Ombudsleute

Die Gesellschaft für Geschichte der Wissenschaften, der Medizin und der Technik e. V. (GWMT) bekennt sich zu den allgemeinen Grundsätzen und Regeln guter wissenschaftlicher Praxis1 und zu ihrer Verantwortung, diese im Rahmen ihrer Möglichkeiten zu stärken.
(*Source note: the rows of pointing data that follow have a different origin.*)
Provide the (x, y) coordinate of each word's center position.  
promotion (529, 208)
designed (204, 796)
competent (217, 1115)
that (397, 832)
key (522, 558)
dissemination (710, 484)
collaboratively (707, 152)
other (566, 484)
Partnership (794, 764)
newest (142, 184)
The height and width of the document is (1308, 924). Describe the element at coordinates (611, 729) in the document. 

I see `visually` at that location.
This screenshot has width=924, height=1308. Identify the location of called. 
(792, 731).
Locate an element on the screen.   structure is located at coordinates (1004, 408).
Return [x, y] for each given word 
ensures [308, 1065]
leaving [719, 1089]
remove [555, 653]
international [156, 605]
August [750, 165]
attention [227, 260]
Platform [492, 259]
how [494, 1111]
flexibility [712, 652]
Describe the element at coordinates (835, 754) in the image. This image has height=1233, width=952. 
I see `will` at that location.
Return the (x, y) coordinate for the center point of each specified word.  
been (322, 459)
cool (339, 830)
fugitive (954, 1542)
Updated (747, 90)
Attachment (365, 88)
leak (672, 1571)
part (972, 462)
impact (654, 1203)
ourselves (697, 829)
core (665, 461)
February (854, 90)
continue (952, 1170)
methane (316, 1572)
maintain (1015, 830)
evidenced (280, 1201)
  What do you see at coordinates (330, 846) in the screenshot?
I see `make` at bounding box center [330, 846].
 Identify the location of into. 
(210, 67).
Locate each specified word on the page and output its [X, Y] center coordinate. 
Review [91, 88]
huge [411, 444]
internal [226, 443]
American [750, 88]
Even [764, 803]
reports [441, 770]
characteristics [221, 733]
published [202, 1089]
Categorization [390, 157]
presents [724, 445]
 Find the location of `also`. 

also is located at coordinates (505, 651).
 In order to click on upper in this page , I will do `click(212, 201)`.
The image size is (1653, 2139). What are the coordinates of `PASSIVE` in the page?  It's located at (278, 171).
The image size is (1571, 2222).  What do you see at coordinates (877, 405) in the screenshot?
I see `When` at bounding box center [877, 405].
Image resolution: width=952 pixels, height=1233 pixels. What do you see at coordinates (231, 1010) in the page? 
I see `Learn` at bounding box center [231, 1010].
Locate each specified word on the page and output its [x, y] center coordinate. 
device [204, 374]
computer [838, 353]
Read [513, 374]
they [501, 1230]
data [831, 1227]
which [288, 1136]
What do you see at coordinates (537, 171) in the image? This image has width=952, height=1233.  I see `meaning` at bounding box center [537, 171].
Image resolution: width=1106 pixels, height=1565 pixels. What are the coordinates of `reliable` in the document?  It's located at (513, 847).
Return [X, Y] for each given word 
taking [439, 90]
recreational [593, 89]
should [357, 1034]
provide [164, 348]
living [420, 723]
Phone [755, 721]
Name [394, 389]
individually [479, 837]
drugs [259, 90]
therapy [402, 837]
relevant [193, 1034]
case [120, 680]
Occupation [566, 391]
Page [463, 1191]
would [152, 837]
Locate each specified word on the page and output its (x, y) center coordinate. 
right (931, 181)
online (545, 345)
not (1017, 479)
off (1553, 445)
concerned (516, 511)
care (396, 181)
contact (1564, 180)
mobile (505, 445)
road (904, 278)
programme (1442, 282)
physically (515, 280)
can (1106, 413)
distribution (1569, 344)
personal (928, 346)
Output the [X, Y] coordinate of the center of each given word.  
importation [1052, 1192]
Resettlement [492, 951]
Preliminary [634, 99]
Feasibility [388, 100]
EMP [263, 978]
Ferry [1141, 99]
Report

Wer mit Umständen konfrontiert wird, die einen Verstoß gegen die Regeln guter wissenschaftlicher Praxis oder einen Verdacht auf wissenschaftliches Fehlverhalten bzw. nicht faires Zusammenarbeiten von Wissenschaftler*innen aller Qualifizierungsstufen begründen könnten, soll unabhängige Beratung in Anspruch nehmen können, ohne Nachteile für die eigene Person befürchten zu müssen. In Ergänzung anderer berufener Anlaufstellen benennt die GWMT deshalb Ombudspersonen als unabhängige Beratungsstelle für ihre Mitglieder. Die Ombudspersonen haben die Aufgabe, bei einem Verdacht auf Verstöße gegen Regeln guter wissenschaftlicher Praxis, einen Verdacht auf wissenschaftliches Fehlverhalten bzw. nicht faires Zusammenarbeiten von Wissenschaftler*innen aller Qualifizierungsstufen Beteiligten als unabhängige Ansprechpartner*innenvertraulich und beratend zur Verfügung zu stehen. Die Ombudspersonen können darüber hinaus, wenn der Wunsch besteht, direkt oder indirekt vermittelnd tätig werden und ggf. auch andere Stellen einschalten. Die Ombudspersonen können in Angelegenheiten, die die Tätigkeitsfelder der GWMT betreffen, angerufen werden. Die Mitgliederversammlung bestimmt aus ihrem Kreis zwei neutrale, qualifizierte und persönlich integre Mitglieder als Ombudspersonen der GWMT per Mitgliederbeschluss für drei Jahre. Die Mitglieder der GWMT auf der Jahresversammlung in Bonn am 26. September 2019.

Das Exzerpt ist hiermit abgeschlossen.